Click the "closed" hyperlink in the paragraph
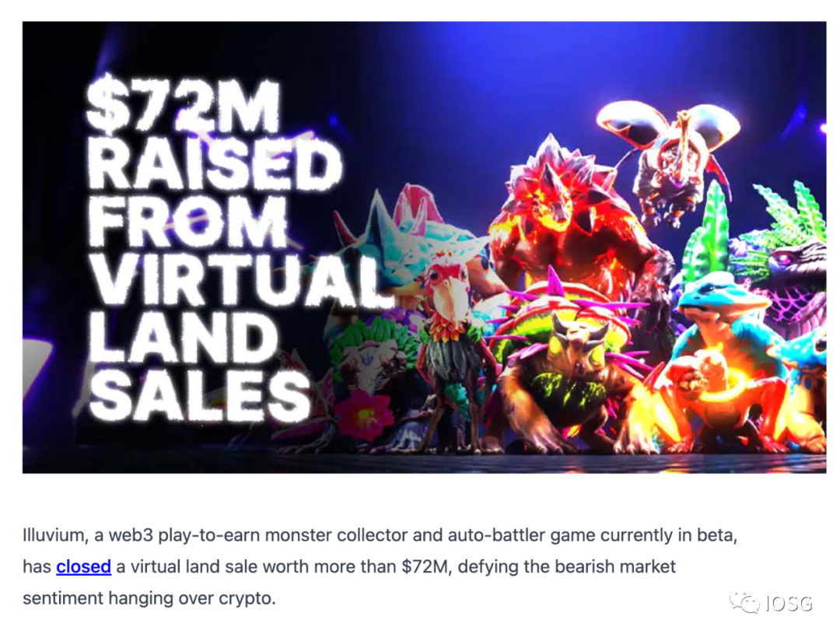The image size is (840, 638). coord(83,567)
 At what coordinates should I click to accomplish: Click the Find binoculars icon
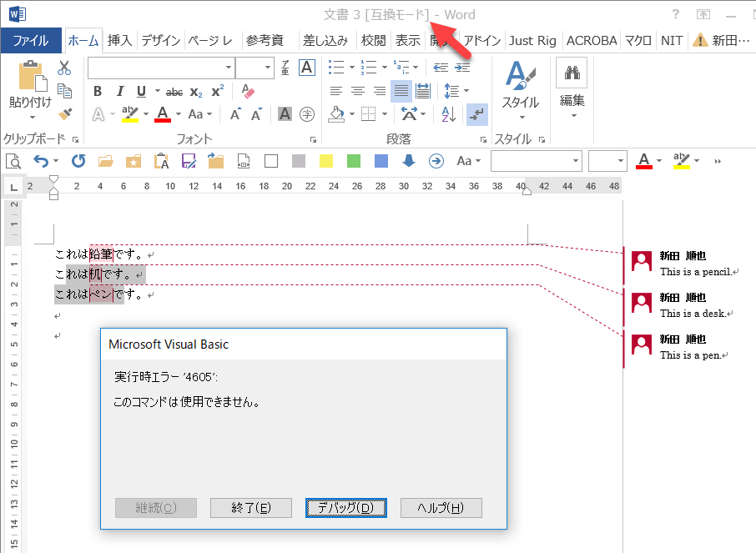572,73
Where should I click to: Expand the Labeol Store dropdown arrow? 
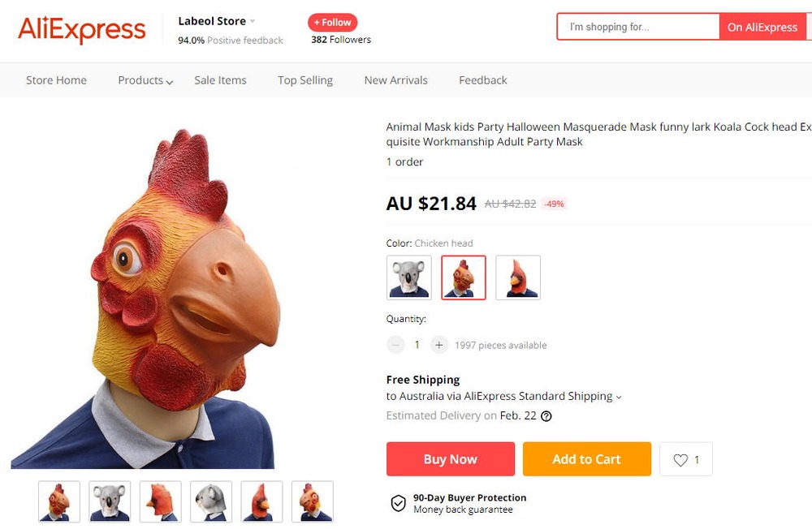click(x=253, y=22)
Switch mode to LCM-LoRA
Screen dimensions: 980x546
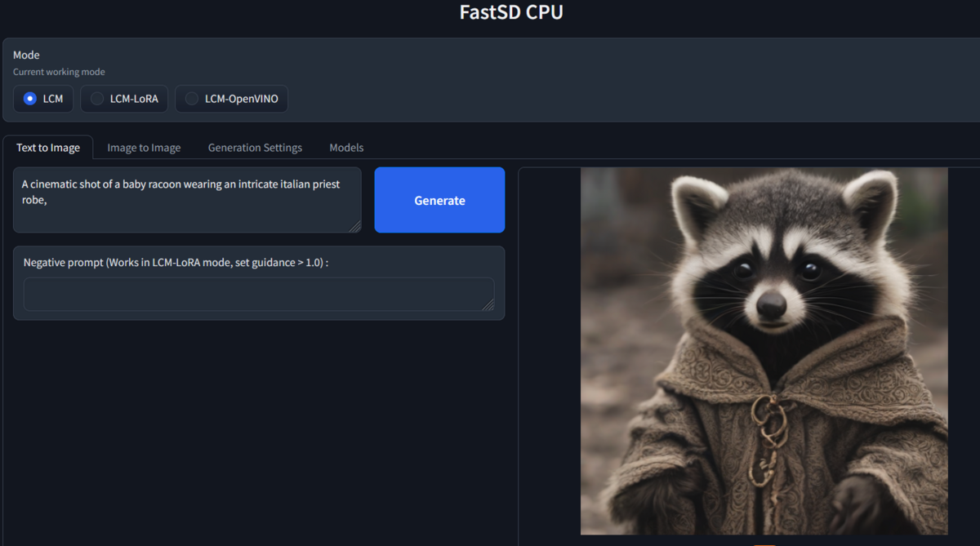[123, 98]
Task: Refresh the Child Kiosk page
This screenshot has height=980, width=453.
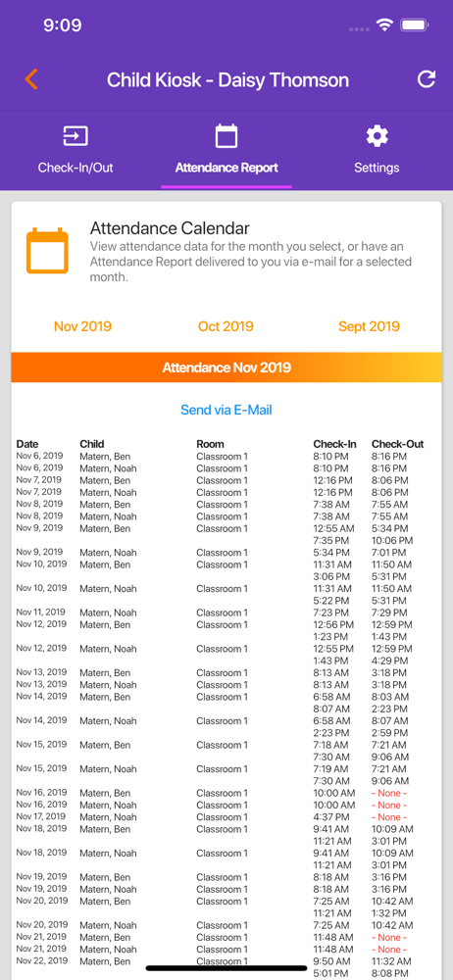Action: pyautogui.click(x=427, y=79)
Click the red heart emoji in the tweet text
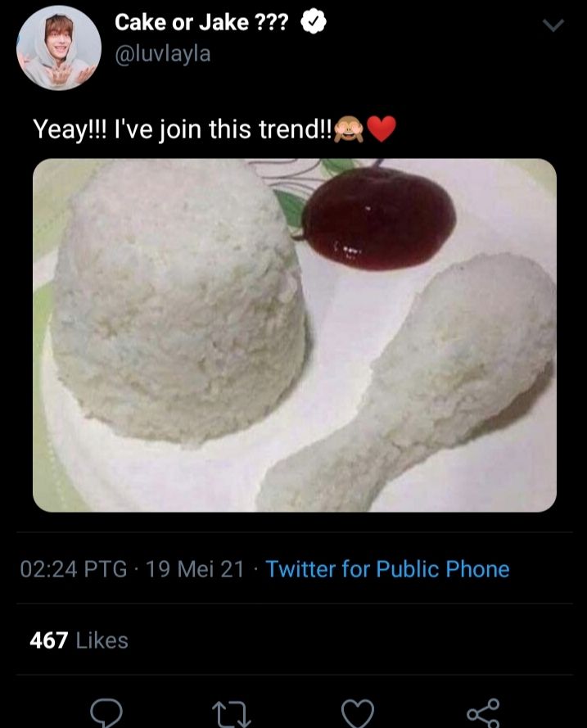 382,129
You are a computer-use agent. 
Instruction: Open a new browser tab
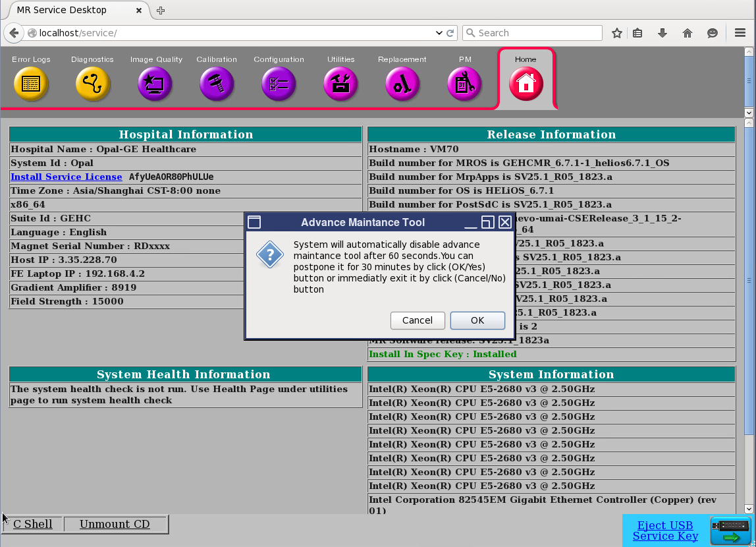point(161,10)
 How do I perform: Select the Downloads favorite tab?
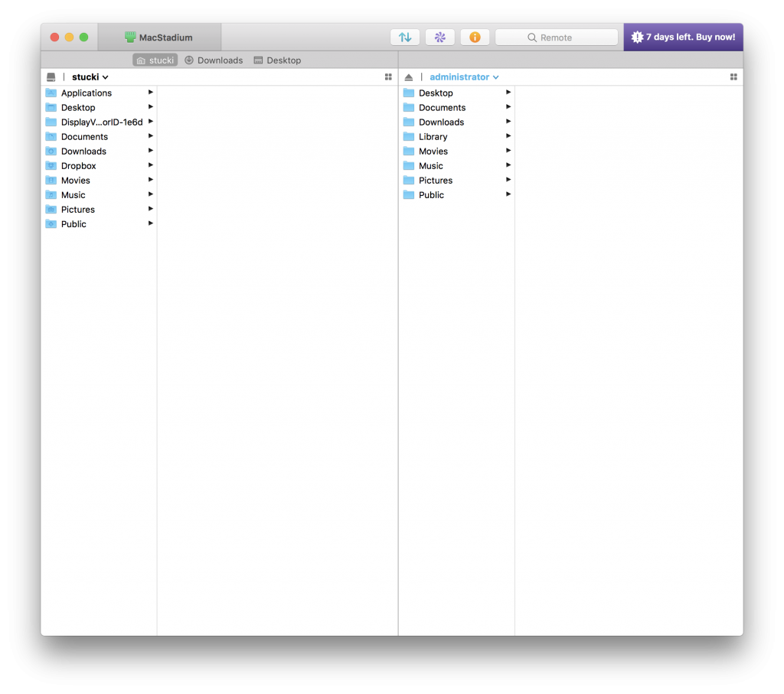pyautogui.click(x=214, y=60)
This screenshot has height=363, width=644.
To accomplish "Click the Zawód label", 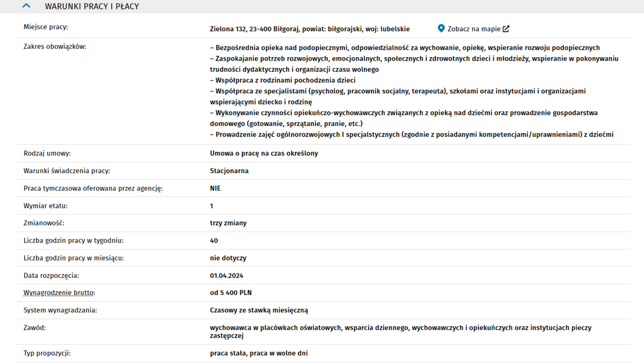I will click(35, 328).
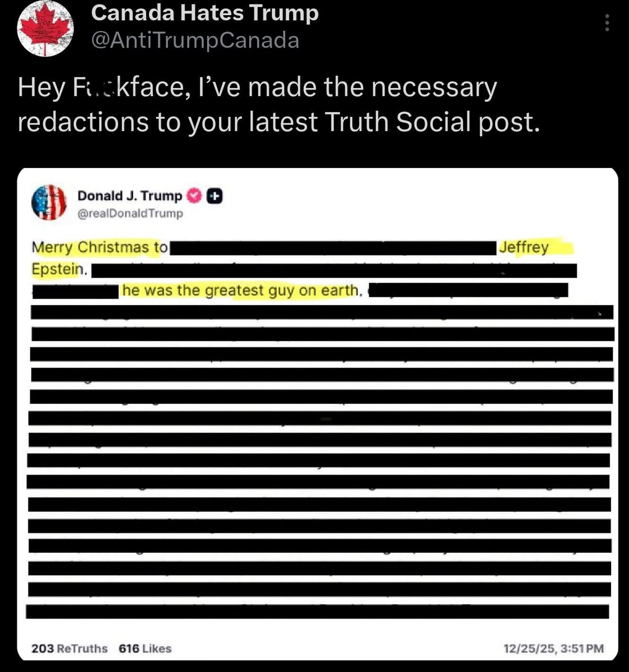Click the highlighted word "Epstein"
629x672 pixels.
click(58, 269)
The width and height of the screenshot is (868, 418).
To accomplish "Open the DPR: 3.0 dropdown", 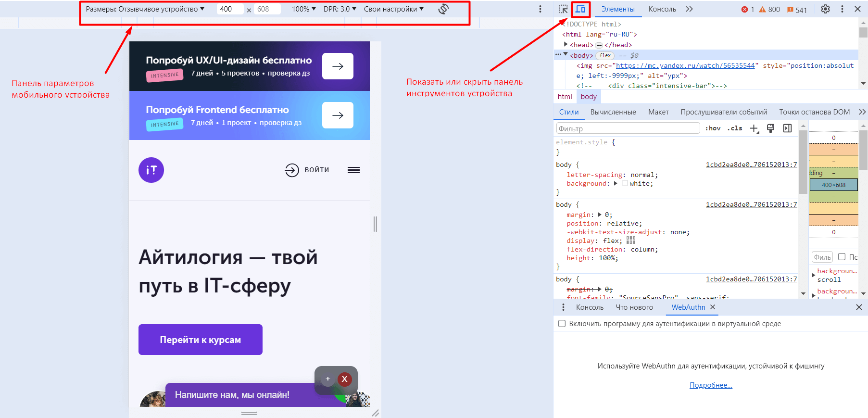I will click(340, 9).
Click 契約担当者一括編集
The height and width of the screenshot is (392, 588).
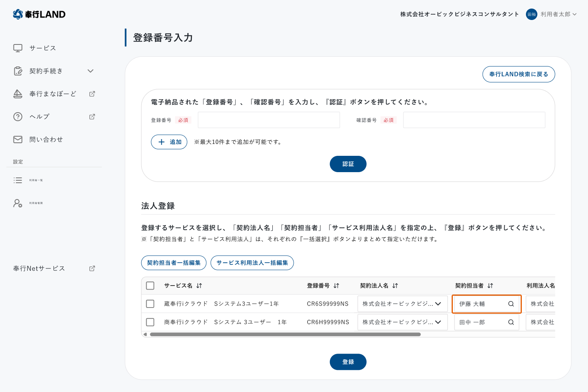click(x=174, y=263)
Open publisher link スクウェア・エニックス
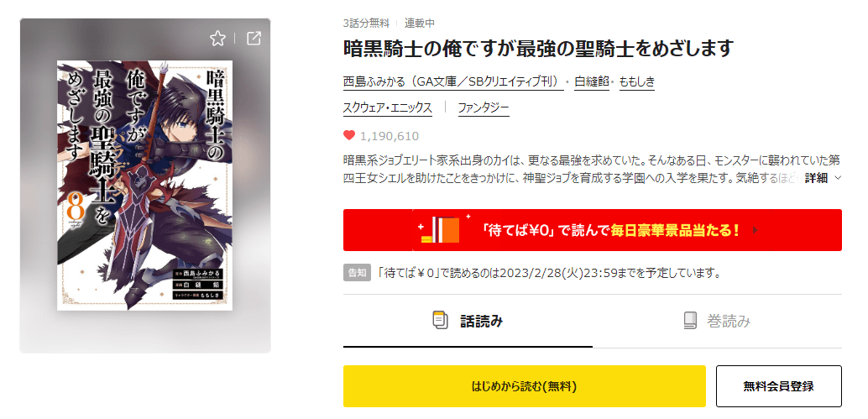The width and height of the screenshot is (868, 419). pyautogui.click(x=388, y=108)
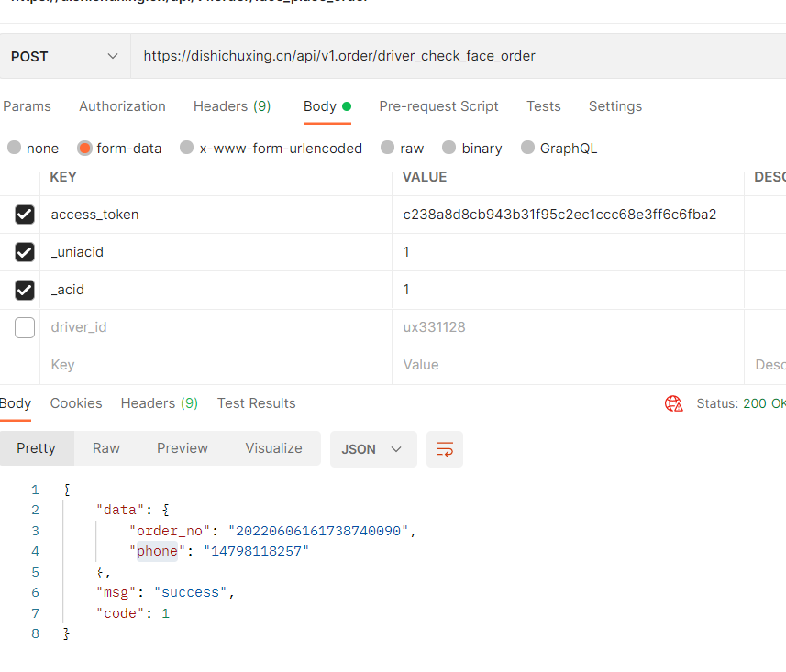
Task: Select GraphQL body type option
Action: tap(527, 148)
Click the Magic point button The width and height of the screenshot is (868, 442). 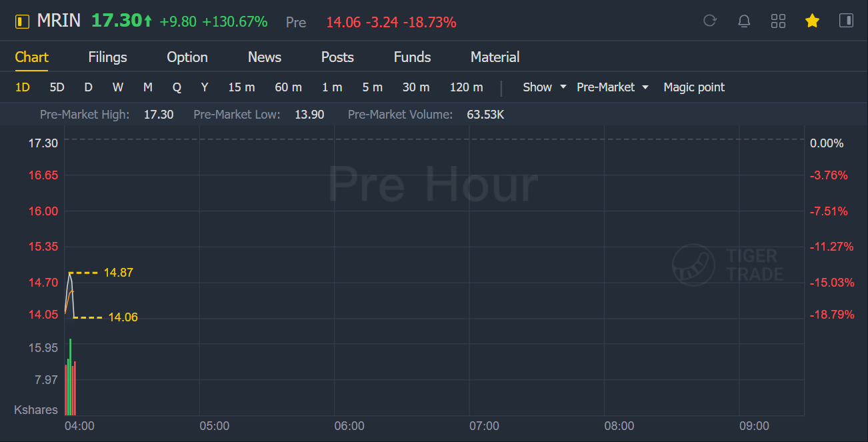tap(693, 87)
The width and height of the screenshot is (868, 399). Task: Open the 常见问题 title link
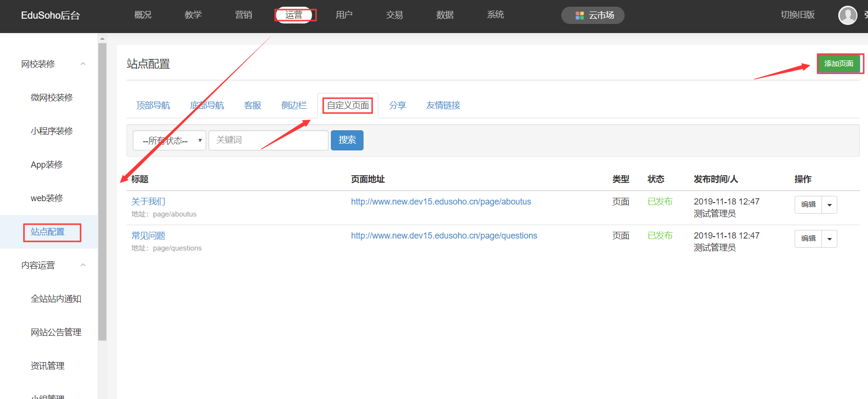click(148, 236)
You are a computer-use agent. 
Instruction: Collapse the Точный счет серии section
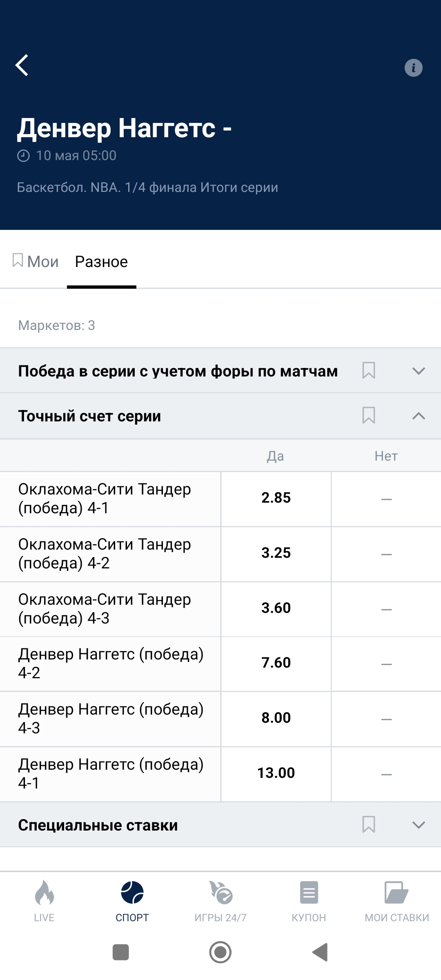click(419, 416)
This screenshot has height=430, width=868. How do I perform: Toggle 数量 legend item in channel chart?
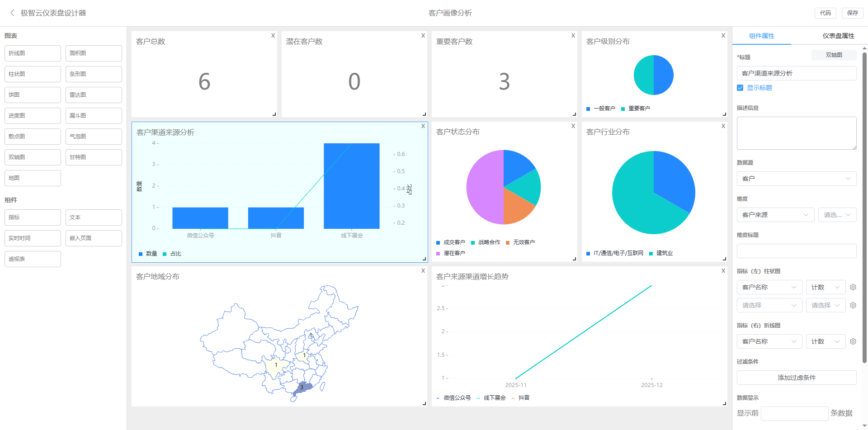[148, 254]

Task: Text only, no pictures: please print exactly the lines above from the line with "Screen dimensions: 980x546" up to and including the line with "This screenshot has height=363, width=644.", and nothing else.

Problem solution:
Screen dimensions: 980x546
[123, 98]
Task: Refresh the Child Kiosk page
This screenshot has height=980, width=453.
Action: pyautogui.click(x=427, y=79)
Click the red heart emoji in the tweet text
 382,129
You are a computer-use agent. 
Instruction: Open a new browser tab
point(161,10)
 How do I perform: Select the Downloads favorite tab?
pyautogui.click(x=214, y=60)
This screenshot has height=363, width=644.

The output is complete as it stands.